What we heard yesterday was a big Budget con. My right hon. Friend the Member for Wolverhampton South East (Mr McFadden), who is not in his place at the moment, said that this Budget could not be seen in isolation from the last one. It is a continued attack on the cost of living. As has been said, the Institute for Fiscal Studies said yesterday that the Chancellor is giving with one hand but taking it back not just with the other hand, but with

“lots and lots of other hands”.

Does that not show how out of touch he is? Did he not realise that people would see the Budget con?

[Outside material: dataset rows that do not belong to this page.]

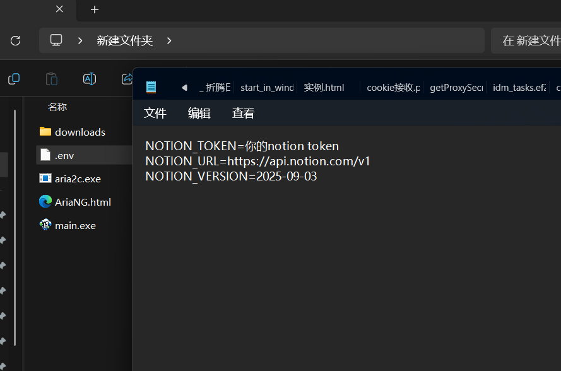
Task: Click the monitor icon in address bar
Action: (x=56, y=40)
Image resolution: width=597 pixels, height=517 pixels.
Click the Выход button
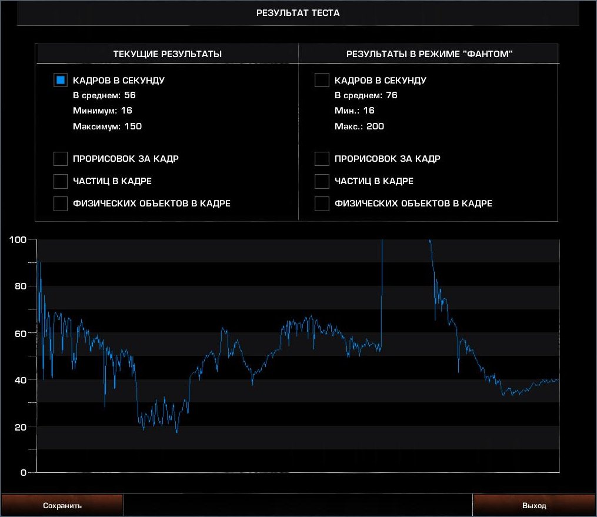click(x=534, y=505)
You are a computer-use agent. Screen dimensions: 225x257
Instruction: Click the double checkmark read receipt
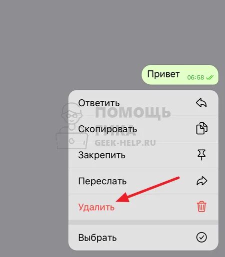pos(210,77)
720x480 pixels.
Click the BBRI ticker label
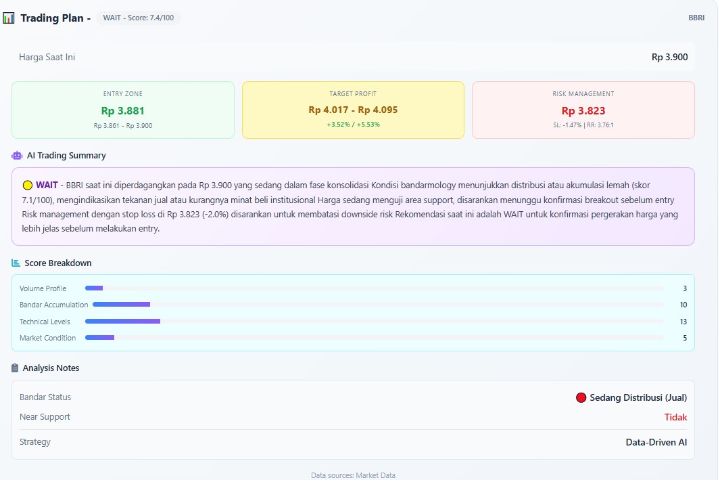coord(696,18)
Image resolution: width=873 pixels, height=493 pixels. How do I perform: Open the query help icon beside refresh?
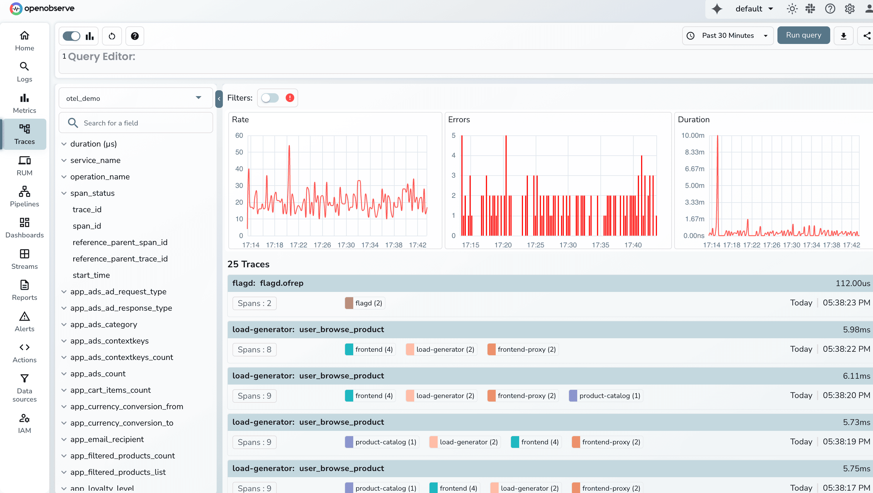pos(135,36)
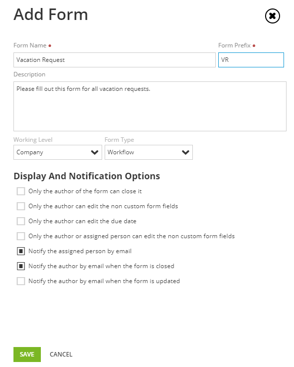Enable 'Notify the author by email when form is updated'
The width and height of the screenshot is (294, 367).
coord(21,281)
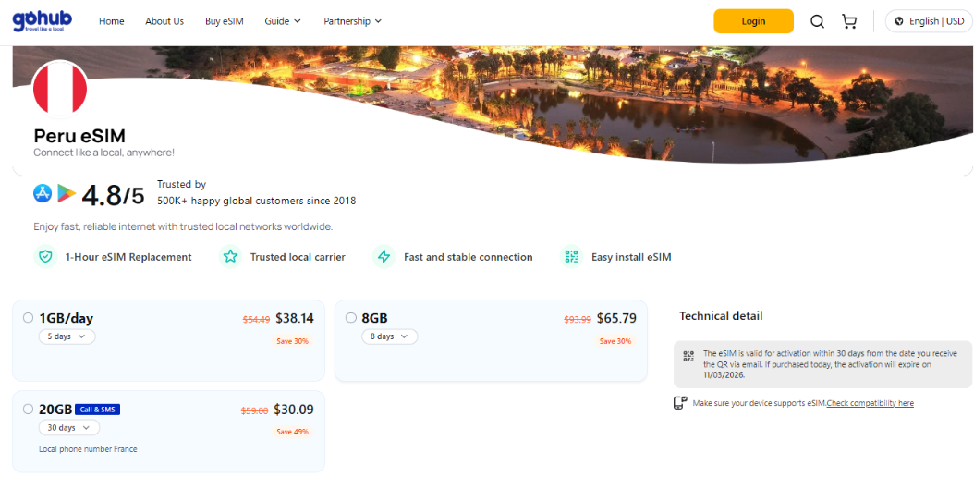
Task: Click the Login button
Action: click(x=753, y=21)
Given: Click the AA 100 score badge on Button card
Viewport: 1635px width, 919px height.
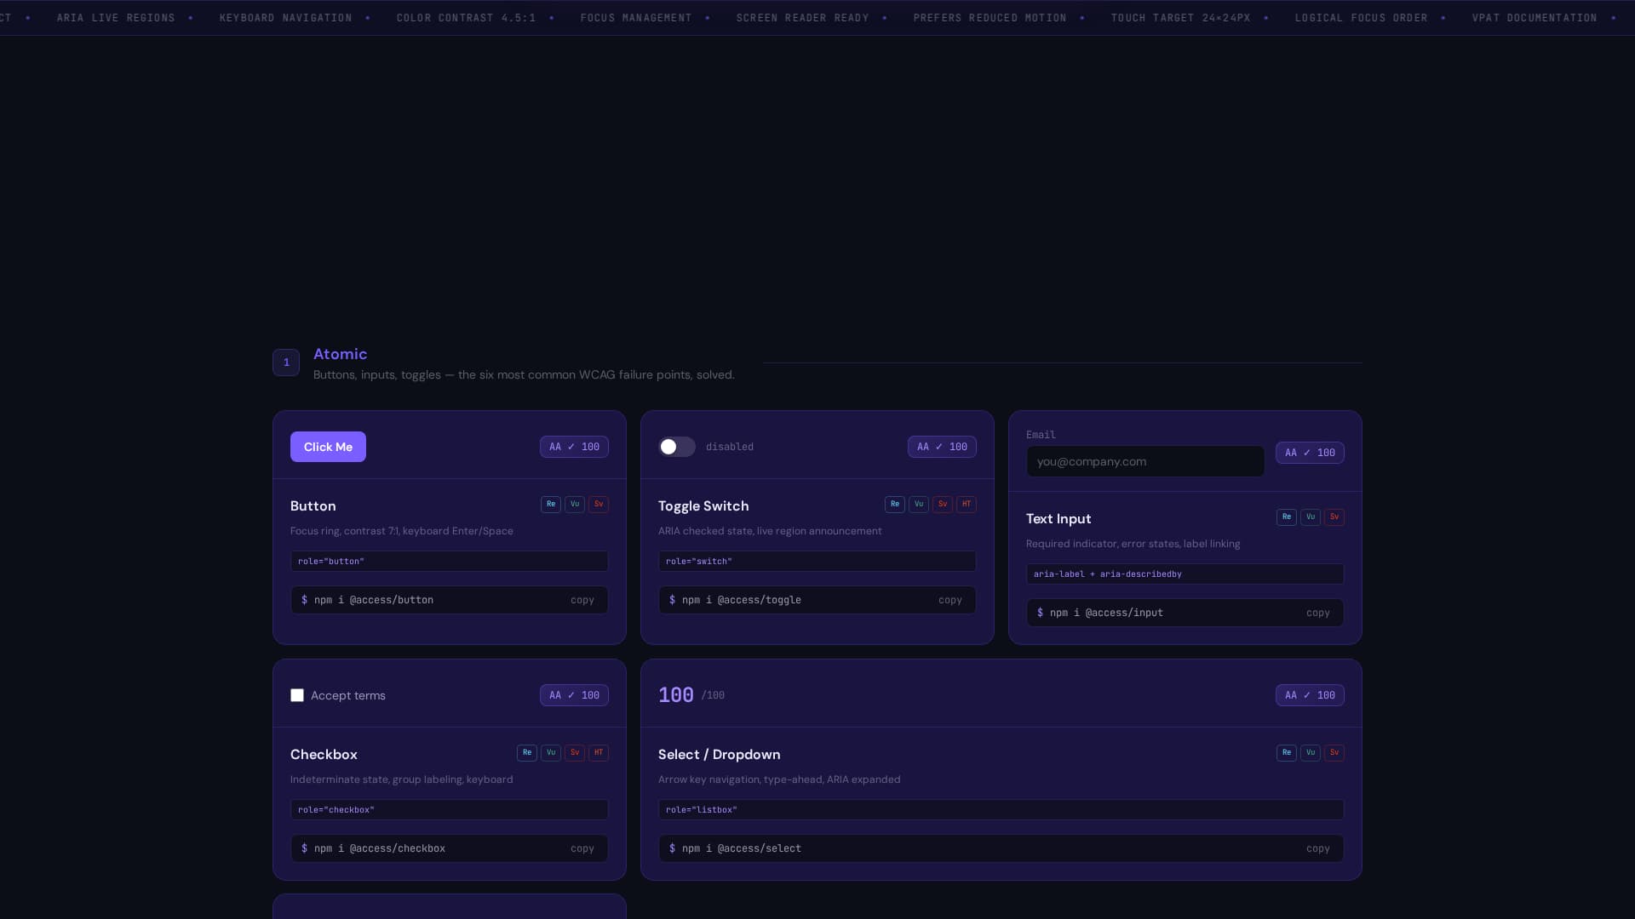Looking at the screenshot, I should click(x=574, y=447).
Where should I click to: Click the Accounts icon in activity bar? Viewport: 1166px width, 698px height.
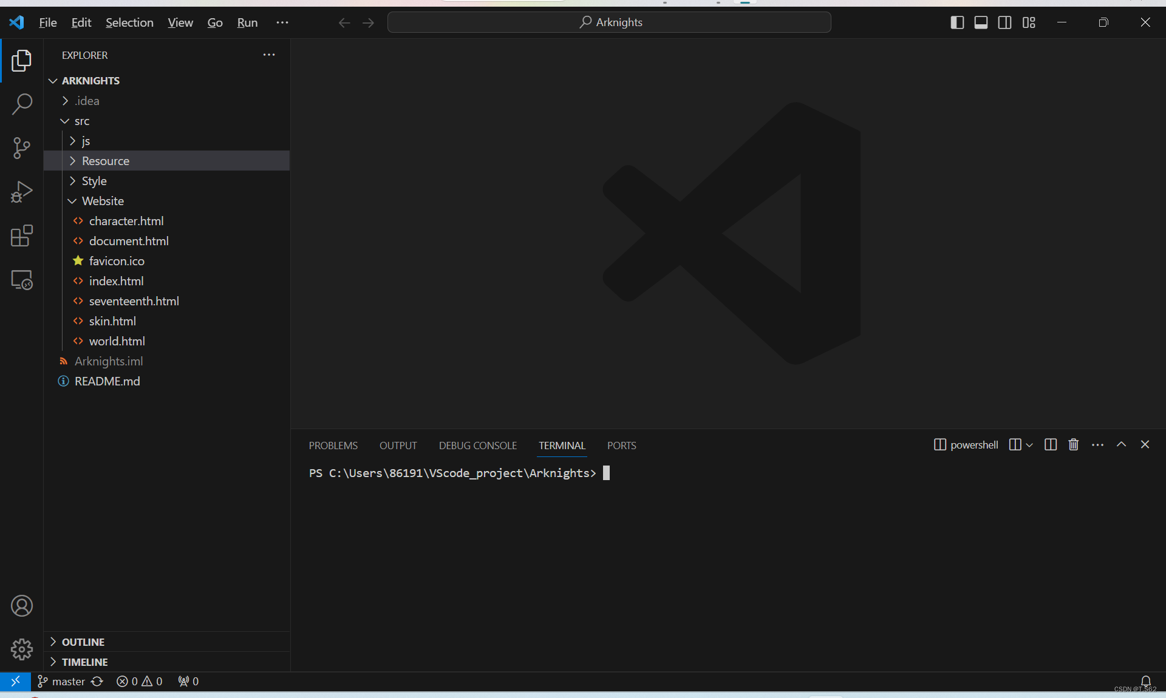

The Government trumpeted the increase in the tax threshold, but changed the threshold increase mechanism to the consumer prices index, which will totally offset the increase. Page 42 of the Red Book shows that the Government will hand out £1.2 billion in a tax cut but take £1 billion back over time through the change to the threshold indexation. Of course, the biggest con of all is that indirect taxes will continue to rise by the retail prices index, which of course is the highest measure of inflation.

I have not even touched on the millions of families who will lose their child benefit, or the fact that every family earning less than £26,000 a year will lose their tax credits. It is a Budget con for families. The Budget confirms that although ordinary people will be thrown a little bit of corn, there is little doubt that they will be hit the hardest by this uncaring and out-of-touch Government.

The second con that I wish to examine is the fuel con. We all welcome the 1p cut on fuel. I am not a car driver, but I appreciate how much it costs to drive. My constituents constantly tell me about the pressure on small businesses that have to fill up vans and cars. However, at 7 pm on Monday, the petrol station next to my constituency office was charging £1.28 a litre. On Tuesday night it was charging £1.30 a litre, and on Wednesday night, after the 1p decrease, it was charging £1.29 a litre. The 2.5% VAT increase makes up 3.25p of that price. That is the fuel cut con—the price is 1p down due the Chancellor’s decision, but 3.25p up to due to another decision of the same Chancellor.

As has already been asked, who is to say that oil companies will not just pass the additional tax costs back to the consumer? Oil and Gas UK has said in the past 24 hours that there will be job losses and a reduction in production in the North sea as a direct result of the Government’s policies. We are left in a quandary. Do we have more job losses and less production in the North sea, which could be catastrophic for the Scottish economy, for what might be absolutely no benefit to consumers at the pumps? The IFS said yesterday of the fair fuel stabiliser:

“If oil prices stay high but volatile, this policy will do little to stabilise pump prices.”

It is a policy that does not help hard-working families fill their cars, and may cost jobs.

According to the Government’s own figures, this Budget does nothing for growth. The Chancellor needs to think again before it is too late and he sends this country into a spiral from which it may never recover.